[Record excerpts]

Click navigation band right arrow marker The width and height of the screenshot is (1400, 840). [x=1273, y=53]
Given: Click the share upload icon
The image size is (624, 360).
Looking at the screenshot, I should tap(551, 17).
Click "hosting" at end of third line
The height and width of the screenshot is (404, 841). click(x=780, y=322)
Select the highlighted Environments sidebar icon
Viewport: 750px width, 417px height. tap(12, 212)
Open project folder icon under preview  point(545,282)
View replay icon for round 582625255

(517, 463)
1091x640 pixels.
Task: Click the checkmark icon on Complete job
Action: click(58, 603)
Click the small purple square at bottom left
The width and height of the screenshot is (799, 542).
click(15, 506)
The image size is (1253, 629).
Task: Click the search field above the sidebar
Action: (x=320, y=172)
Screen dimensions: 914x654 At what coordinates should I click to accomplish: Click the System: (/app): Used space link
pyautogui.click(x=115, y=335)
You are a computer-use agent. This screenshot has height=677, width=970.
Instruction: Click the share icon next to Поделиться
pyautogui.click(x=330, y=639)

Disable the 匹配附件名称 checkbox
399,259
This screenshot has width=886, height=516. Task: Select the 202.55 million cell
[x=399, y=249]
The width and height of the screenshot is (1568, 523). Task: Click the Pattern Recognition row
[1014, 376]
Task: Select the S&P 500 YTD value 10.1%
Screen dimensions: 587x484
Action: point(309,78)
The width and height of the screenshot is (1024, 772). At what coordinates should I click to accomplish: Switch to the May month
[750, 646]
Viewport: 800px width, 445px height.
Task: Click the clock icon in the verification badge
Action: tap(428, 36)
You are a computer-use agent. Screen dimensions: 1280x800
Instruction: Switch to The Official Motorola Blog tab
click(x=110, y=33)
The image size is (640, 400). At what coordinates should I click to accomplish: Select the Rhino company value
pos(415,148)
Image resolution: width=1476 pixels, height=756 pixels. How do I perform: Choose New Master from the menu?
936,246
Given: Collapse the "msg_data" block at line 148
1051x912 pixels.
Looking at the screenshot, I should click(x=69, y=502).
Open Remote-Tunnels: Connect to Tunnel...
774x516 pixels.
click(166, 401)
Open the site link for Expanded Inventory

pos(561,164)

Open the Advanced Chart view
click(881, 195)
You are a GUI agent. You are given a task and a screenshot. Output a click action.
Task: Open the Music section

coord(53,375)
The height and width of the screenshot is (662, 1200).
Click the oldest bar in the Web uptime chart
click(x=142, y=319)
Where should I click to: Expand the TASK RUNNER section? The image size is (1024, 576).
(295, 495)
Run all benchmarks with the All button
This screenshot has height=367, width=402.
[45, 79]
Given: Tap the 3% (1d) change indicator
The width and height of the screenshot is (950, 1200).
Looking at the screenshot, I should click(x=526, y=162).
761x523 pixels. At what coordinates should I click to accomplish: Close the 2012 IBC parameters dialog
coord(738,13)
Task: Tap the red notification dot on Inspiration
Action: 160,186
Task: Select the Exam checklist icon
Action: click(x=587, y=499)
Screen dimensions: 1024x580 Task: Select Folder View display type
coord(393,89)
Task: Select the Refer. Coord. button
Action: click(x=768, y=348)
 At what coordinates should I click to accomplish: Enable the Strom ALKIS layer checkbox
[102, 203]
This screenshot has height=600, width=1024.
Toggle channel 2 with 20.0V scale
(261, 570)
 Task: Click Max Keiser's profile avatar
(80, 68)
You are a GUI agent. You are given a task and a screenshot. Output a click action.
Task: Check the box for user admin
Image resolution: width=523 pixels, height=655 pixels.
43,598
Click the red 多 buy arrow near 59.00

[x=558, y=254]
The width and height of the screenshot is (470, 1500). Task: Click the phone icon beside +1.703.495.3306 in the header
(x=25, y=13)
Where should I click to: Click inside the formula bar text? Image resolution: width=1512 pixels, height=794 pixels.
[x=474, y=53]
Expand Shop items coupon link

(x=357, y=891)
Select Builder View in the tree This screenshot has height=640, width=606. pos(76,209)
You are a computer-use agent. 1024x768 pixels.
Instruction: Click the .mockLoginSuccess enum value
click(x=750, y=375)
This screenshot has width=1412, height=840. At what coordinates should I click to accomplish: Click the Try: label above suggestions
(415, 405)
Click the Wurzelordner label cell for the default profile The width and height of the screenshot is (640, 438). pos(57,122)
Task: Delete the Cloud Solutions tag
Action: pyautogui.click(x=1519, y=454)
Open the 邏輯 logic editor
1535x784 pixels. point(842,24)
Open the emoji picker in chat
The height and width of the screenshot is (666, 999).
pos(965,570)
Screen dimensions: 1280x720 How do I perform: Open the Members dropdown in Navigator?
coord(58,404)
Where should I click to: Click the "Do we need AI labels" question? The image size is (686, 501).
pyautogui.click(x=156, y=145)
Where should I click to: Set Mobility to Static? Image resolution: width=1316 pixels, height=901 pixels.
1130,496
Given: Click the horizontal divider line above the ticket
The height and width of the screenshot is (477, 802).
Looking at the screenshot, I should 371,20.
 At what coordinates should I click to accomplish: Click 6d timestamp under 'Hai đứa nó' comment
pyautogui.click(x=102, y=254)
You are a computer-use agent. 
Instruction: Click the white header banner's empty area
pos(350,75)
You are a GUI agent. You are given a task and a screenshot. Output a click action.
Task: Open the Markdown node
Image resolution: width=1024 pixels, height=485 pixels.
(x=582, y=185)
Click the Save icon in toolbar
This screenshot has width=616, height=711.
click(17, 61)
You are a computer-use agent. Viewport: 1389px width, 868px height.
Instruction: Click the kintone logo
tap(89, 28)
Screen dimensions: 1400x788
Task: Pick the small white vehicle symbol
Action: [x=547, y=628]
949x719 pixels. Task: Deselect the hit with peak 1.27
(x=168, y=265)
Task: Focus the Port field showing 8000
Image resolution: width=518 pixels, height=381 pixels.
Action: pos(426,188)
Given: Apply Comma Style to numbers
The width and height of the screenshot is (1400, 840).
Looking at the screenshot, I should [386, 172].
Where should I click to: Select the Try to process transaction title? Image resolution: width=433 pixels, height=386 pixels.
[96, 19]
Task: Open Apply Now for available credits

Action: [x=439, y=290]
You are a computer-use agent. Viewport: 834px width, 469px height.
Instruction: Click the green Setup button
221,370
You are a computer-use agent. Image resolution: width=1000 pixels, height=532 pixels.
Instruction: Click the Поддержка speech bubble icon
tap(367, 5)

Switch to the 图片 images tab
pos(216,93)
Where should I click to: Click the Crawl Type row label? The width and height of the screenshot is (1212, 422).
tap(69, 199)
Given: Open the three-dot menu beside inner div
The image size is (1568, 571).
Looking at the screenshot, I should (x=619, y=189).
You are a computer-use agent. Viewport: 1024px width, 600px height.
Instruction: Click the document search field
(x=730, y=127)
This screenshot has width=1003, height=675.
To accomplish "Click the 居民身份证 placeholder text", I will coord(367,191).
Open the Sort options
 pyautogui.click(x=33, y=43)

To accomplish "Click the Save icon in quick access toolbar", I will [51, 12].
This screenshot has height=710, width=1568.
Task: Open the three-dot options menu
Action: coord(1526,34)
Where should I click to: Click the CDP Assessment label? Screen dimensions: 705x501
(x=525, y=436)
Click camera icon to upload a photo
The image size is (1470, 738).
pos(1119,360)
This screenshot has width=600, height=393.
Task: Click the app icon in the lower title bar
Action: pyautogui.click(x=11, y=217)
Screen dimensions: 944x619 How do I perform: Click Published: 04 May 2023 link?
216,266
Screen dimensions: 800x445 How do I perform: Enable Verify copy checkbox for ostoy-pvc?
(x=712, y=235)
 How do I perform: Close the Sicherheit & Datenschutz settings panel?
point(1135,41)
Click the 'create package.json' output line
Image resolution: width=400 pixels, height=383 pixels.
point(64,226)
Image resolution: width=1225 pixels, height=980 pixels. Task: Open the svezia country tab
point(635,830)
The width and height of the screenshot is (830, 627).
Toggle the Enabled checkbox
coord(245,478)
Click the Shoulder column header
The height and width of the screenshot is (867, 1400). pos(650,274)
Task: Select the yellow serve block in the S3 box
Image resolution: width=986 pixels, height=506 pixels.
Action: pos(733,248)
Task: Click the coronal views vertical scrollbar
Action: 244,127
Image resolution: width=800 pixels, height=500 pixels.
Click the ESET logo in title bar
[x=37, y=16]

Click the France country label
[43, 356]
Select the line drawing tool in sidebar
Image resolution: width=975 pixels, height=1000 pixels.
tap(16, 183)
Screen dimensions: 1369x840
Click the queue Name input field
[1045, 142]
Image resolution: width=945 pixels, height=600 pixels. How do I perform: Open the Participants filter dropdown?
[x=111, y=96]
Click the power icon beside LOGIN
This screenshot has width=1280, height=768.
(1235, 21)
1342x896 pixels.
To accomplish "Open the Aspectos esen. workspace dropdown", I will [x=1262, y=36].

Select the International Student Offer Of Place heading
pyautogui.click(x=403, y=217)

[/Record excerpts]

Aim of the task
Every line in the data above that contains "computer" needs to be copied.

Task output
You are a computer-use agent. This screenshot has height=677, width=970.
You are a computer-use agent. Screen dimensions: 1280x800
You are a computer-use agent. 1024x768 pixels.
You are a computer-use agent. 
You are a computer-use agent. Viewport: 1389px width, 868px height.
You are a computer-use agent. Viewport: 834px width, 469px height.
You are a computer-use agent. Image resolution: width=1000 pixels, height=532 pixels.
You are a computer-use agent. Viewport: 1024px width, 600px height.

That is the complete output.